For a true home visit in Oregon wine country, Fences Winery is the place to go, as the tasting room is, quite literally, in Jody and David Lennon’s beautiful house. This is a tiny operation in the Rogue Valley with less than 300 cases made each year. Their lineup is simple. From all estate fruit (8 acres) they make a Cabernet Sauvignon, a Reserve Cabernet Sauvignon, and a Rosé of Cabernet Sauvignon. Private tastings are by appointment only.
The standout wine that I tried that day:
Came out a bit tight, but quite awesome once it opened up. This wine is powerful and has some oomph…like Jody! Ripe fruit, plus bramble on the back palate. No pyrazines to be found. A warming red. This is a wine that wraps you in a big hug.
This is not the first time I’ve written about Irvine & Roberts in the Rogue Valley. I documented this Oregon wine country stop in a late 2019 blog post. In hindsight, with everything going on in the world, this visit was such a treat. The warm, inviting tasting room. The holiday decorations. The million-dollar vineyard views. It almost feels like a different time. Doug & Dionne Irvine are at the helm of Irvine & Roberts. They are both the type of people that you meet and can spend hours chatting with. A lovely couple and an equally lovely property. And the wines, oh the wines. Read my past blog post for a full run down.
But my standout wine from that day:
Earlier this year I tried the 2016 and was blown away. This one also did not disappoint. A focused and acid-driven Chardonnay with notes of stone fruit, white flowers, and wet stone/minerality.
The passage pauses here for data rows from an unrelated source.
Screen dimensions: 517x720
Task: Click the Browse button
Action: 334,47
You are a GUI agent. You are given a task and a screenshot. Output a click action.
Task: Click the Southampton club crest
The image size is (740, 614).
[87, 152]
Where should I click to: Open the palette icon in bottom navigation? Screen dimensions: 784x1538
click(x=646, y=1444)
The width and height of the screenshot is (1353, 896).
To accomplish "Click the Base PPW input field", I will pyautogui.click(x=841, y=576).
This is HANDS DOWN my favorite of the Irvine & Roberts portfolio.
Red Lily makes their mark with a focus on Spanish grape varieties. Named after the local red lily and their youngest child, Lily, this Jacksonville business is a family affair. We had a nice, intimate visit with Rachael Martin, one of the owners. In fact, she opened up just for us! The tasting room is warm and inviting, and we even got to enjoy some wine in their gorgeous, rustic barn outback. Definitely worth a visit when you are in Oregon wine country!
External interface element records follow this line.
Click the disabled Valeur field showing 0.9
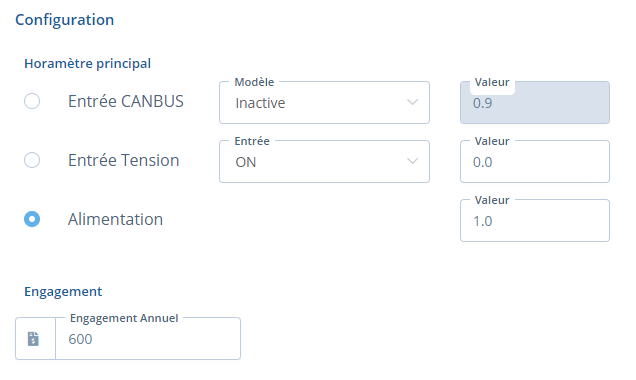Image resolution: width=636 pixels, height=380 pixels. [535, 103]
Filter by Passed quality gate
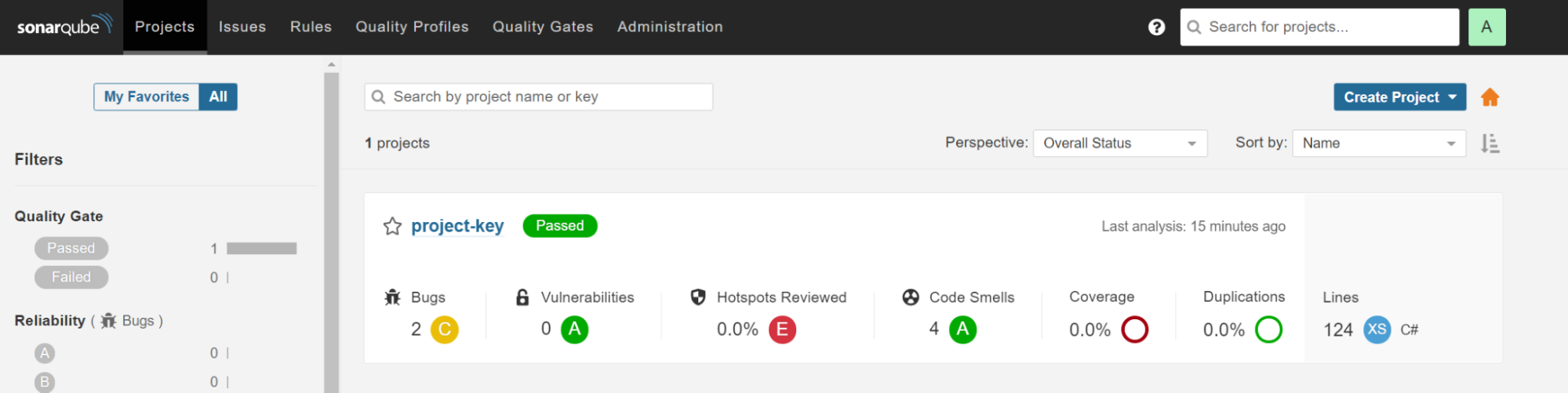1568x393 pixels. point(71,249)
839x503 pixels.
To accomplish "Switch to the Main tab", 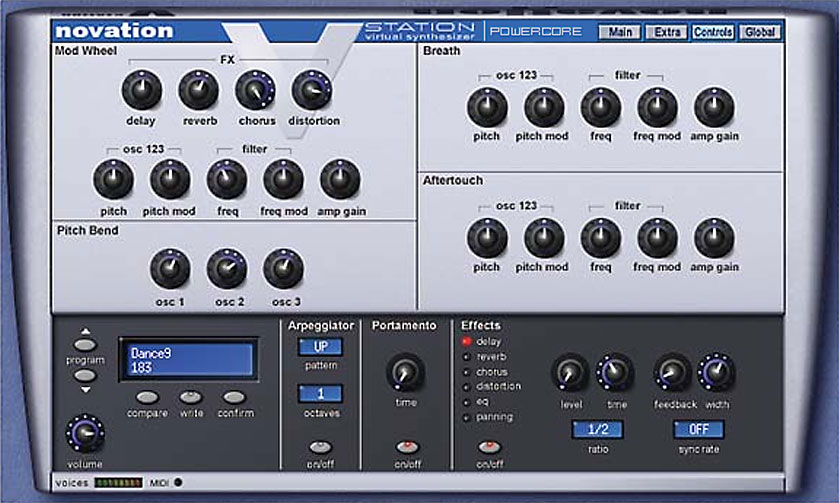I will [x=621, y=32].
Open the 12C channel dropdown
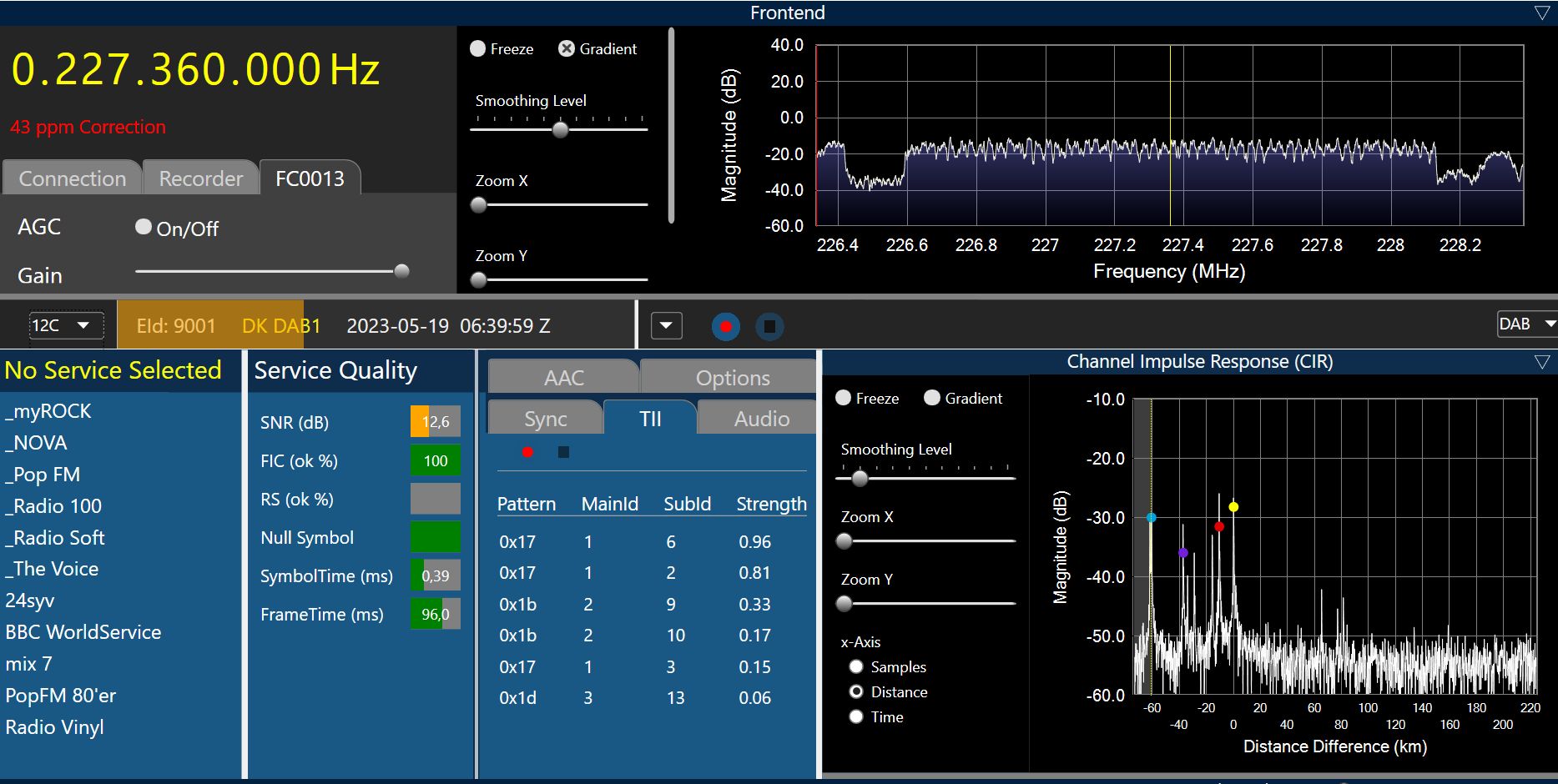Screen dimensions: 1558x784 66,325
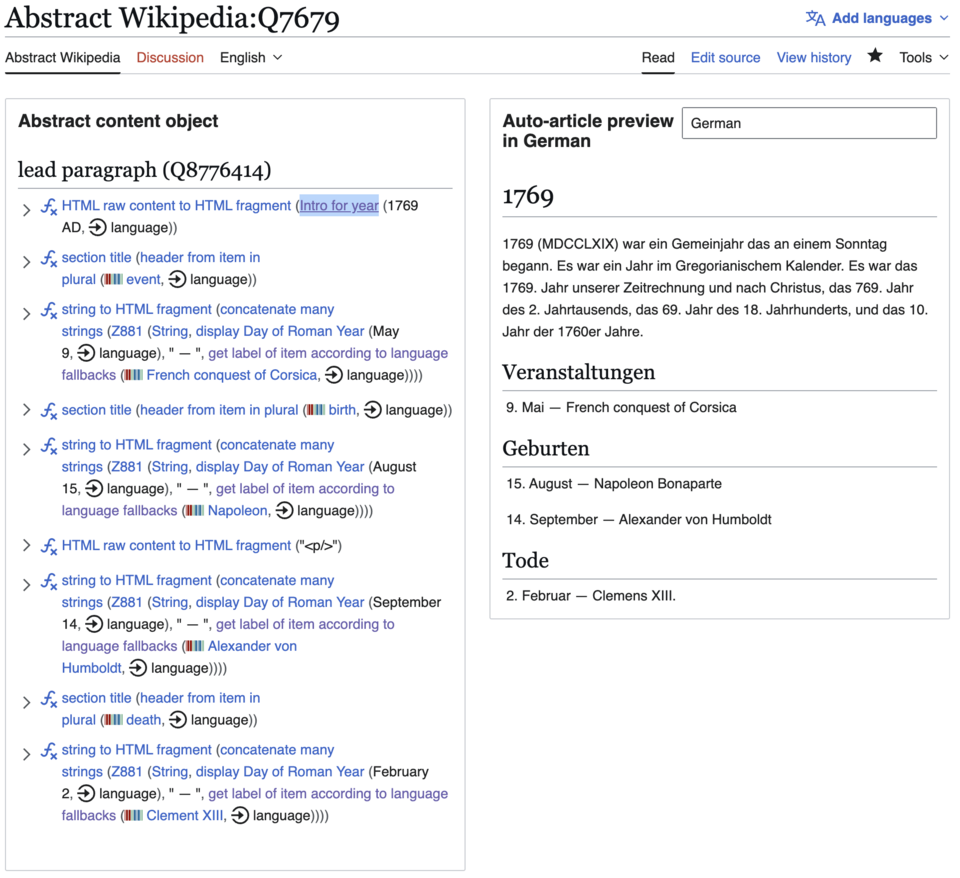Click the German language preview input field
960x878 pixels.
(808, 123)
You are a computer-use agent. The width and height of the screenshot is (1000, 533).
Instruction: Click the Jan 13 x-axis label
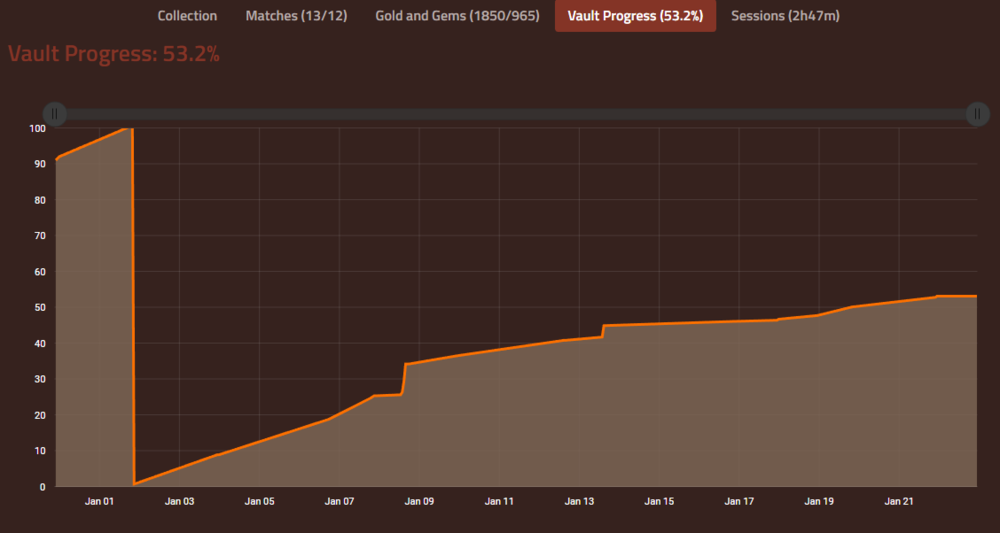[579, 501]
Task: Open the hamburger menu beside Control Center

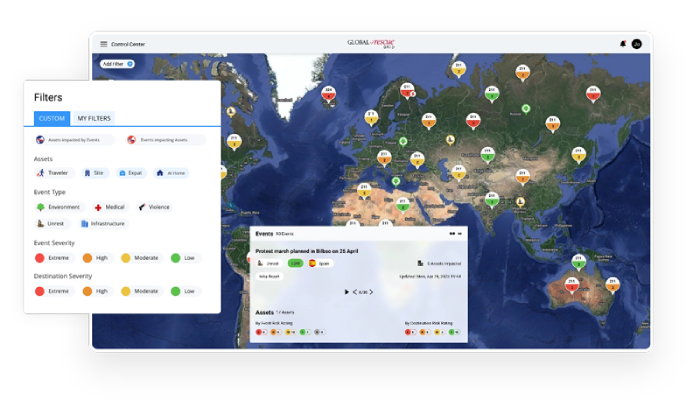Action: tap(103, 44)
Having tried Troon’s wines over the years, I was delighted to make a visit to this biodynamic vineyard and winery in Oregon wine country, specifically the Applegate Valley. Craig Camp is the general manager, and really is the face of Troon Vineyard. I wrote a piece a while back focusing on Craig and his commitment to Troon and biodynamics. Troon is a 100-acre property with 50 acres planted to vine.
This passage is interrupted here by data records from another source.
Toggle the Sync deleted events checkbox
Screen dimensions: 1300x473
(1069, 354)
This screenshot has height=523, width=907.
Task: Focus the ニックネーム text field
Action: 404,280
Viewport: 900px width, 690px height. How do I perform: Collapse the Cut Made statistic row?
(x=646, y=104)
As we drove through the property for a tour, Craig told us that within the next six years, all the vines onsite will be replanted. This is due to virus issues and moving out of the varieties they no longer wish to grow (i.e. Zinfandel and Vermentino) and into the varieties they’d like to focus on (i.e. Grenache, Carignan, Mourvèdre, and Syrah). Some other changes coming: apples are being planted (French Normandy style cider anyone?), a barn with an irrigation center and biodynamic prep room is being built. And don’t forget the biodynamic education center for consumers. A visit here will become part of the tasting experience. Craig was the one responsible for the property’s conversion to biodynamics. I think it’s safe to say that Mother Earth thanks you. Oh, and did I mention that their wines are STELLAR.
My standout from the Troon visit:
Beautiful blue/floral notes of blueberries and violets. A great acid lift. The perfect cheese and charcuterie wine that is versatile enough to work with both.
A visit to Oregon wine country and the Rogue Valley would not be complete without a stop to Rogue Creamery. This little joint bolted to fame after their Rogue River Blue Cheese took home 2019 Best Cheese in the World at the World Cheese Awards. This cheese is to die for, and worth every penny ($43.99/lb).
I hope you enjoyed my recap of my visit to southern Oregon wine country, and perhaps I gave you a few ideas for your next visit!